According to him it was not a healthy practice because the comingling of assets from different entities raises certain contingent liabilities that may not be easily addressed legally.
Mr Agyarko raised the concern when he appeared before the Public Account Committee (PAC) to respond to some infractions contained in the 2015 Auditor General’s Report in relation to the Ministry of Energy.
The PAC is currently holding public sittings on the Report of the Auditor General for the Public Accounts of Ghana for the year ended 31st December, 2015.
Mr Agyarko also stated that because the GNPC had a solid balance sheet, it was leveraged to support other government entities in providing either guarantees or limited liquidities for specific purposes.
He cited in the past where ECG could not raised guarantees for some of the emergency power plants and had to resort to GNPC’s balance sheet as government entity.
He advocated the nation stayed away from cross-leveraging GNPC, since the balance sheets were now autonomous in their entities.
Mr Agyarko noted in situations where government needed funding, there was the need for the transaction to be properly structured as a financial transaction rather than instruction to leverage.
He said if the energy sector has to get some collateralisation or leveraging done, “There ought to be proper security and liquidity documents that specifically set out the objective and the retirement period”.
Mr Agyarko stressed the need to develop a situation where each entity would stand on its own, finances its activities so that the government could determine the viability of each entity without cross-subsidisation and cross leveraging.
During the turn of the Energy Commission, Dr Ofosu Ahenkorah, Chief Executive of the Commission explained that the Commission was established by an Act of Parliament to manage the energy utilization and advises the Ministry of Energy on policies that related to energy.
He said the Commission had several functions, which included licensing of utilities that dealt with electricity and natural gas as well as given the additional task to regulate the renewable energy sector.
He said the Commission also gather data on all energy forms and utilization to advise the Minister of Energy accordingly on energy policy.
Dr Ahenkorah also stated that the Commission was empowered by law to charge fees for their services including licensing fees.
He said by Act 800 (2012) a levy was placed electricity and natural gas transmission and this levy was to be distributed among four entities which included the Energy Commission.
He said this levy was called by two entities GRIDCO and Natural Gas Transmission Utilities, which then paid into an account at the Ghana Commercial Bank.
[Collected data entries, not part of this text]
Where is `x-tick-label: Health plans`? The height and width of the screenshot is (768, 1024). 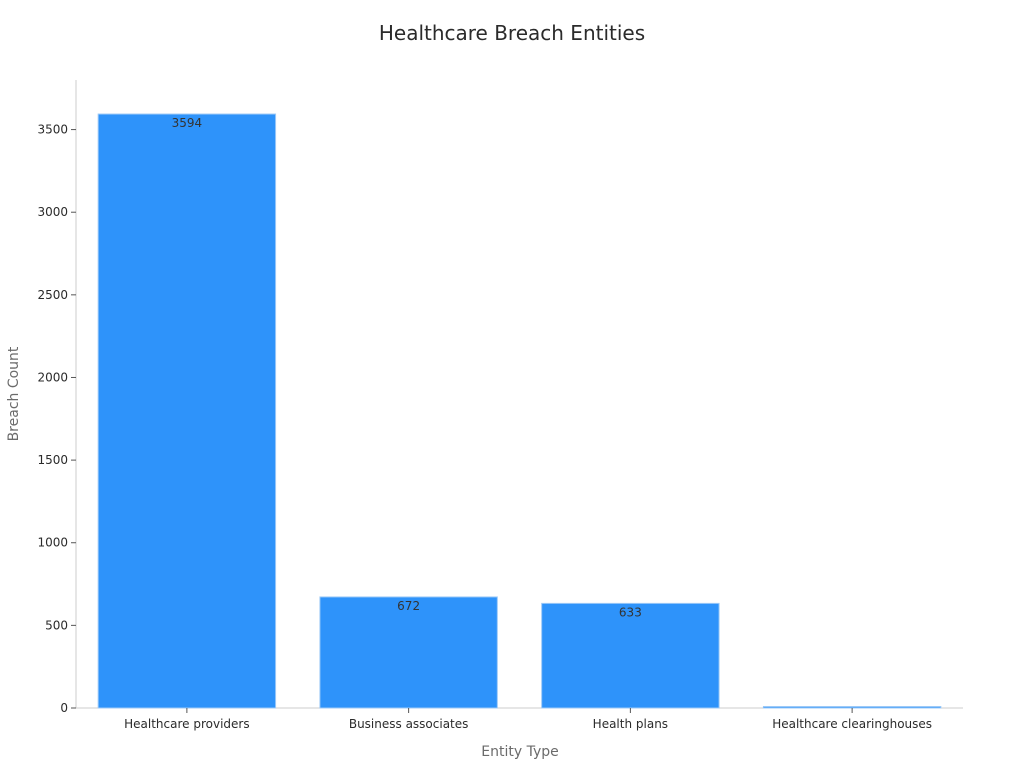
x-tick-label: Health plans is located at coordinates (630, 724).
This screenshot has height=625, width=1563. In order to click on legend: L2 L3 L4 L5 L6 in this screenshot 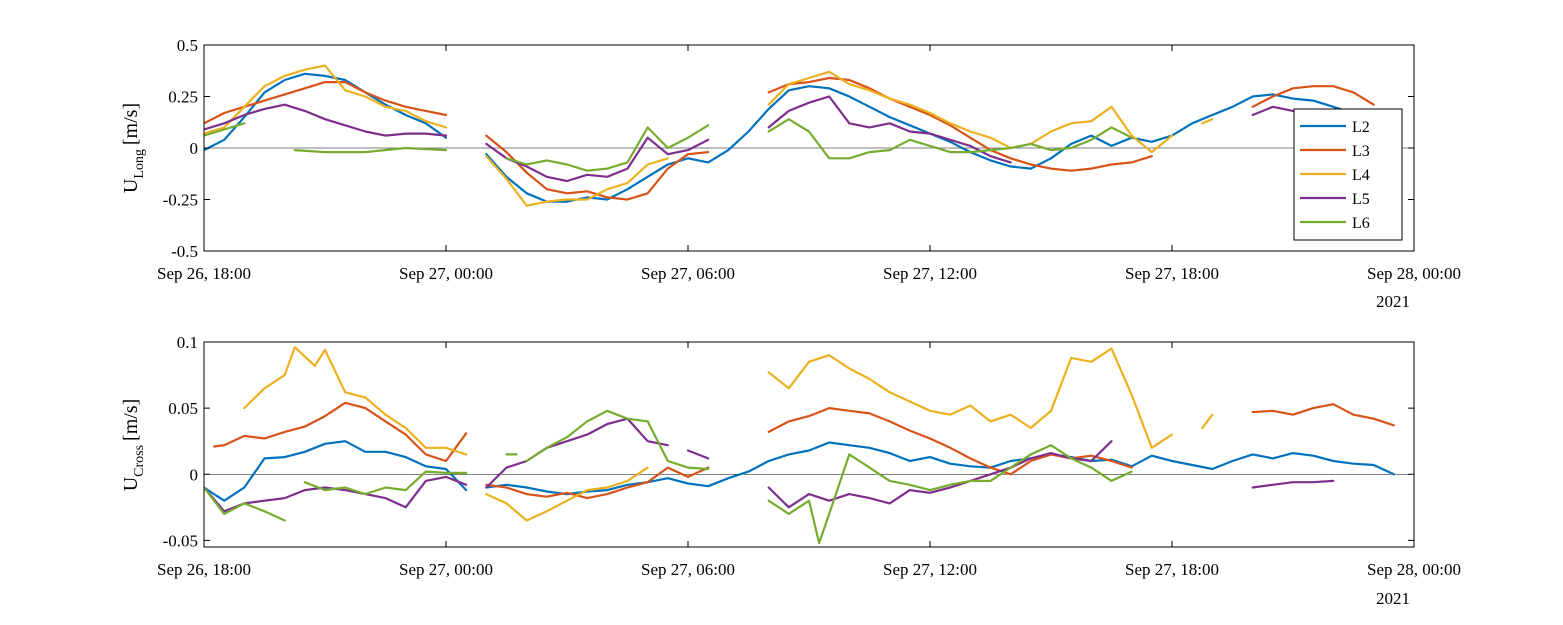, I will do `click(1348, 174)`.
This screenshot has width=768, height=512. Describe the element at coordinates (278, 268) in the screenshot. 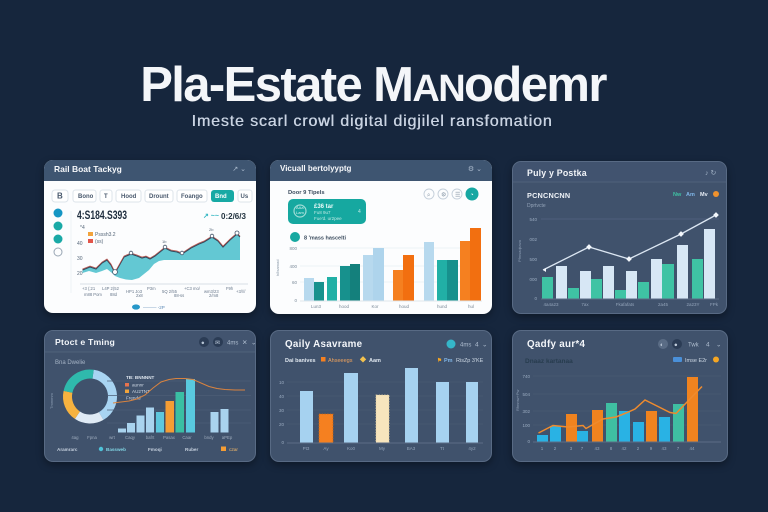

I see `svg-text: h8samad` at that location.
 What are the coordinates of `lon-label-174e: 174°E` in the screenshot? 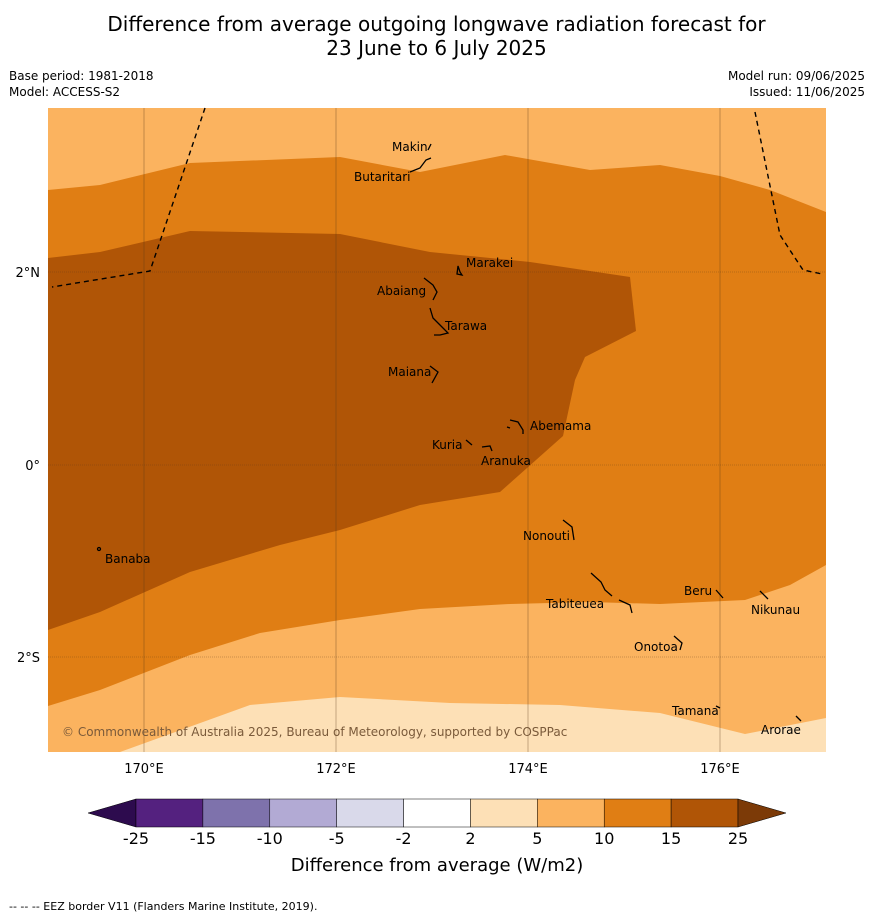 It's located at (528, 770).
The Commission had not been able to receive the portion of the levy due to them since 2013.
Dr Ahenkorah noted that the Commission has appealed to the Ministry several time to amend the law that allowed one of the interested entities to disburse the money meant for four entities.
He therefore called for the revision of the current law to allow a neutral entity to rather disburse the money.
Mr Boakye Agyarko in his contribution on the matter stated that one of the difficulties in the energy sub-sector was what he termed as the “debt-merry-go-round”.
He explained that when “ECG collects all the monies for electricity sales, it has to pay GRIDCO and power producers so they can also pay for the for fuel supplies. However, when ECG collects the monies but does not pay GRIDCO and the power producers on time, the cycle goes on”.
He said because the energy sector had an interrelated value chain, there was the need to stripe the system of its current payment mechanisms and obligations.
Mr Agyarko also announced the introduction of the Cash Modifier Mechanism into the electricity market, where an independent entity would collect all monies that come to the entity by an approved allocative mechanism.
He called for the amendment of the law to ensure that all the payments were encumbered to a non-interested party and given allocative principles by which these payments would be made.
He said the allocative function should be given to the banks who already hold the accounts of the energy sector entities.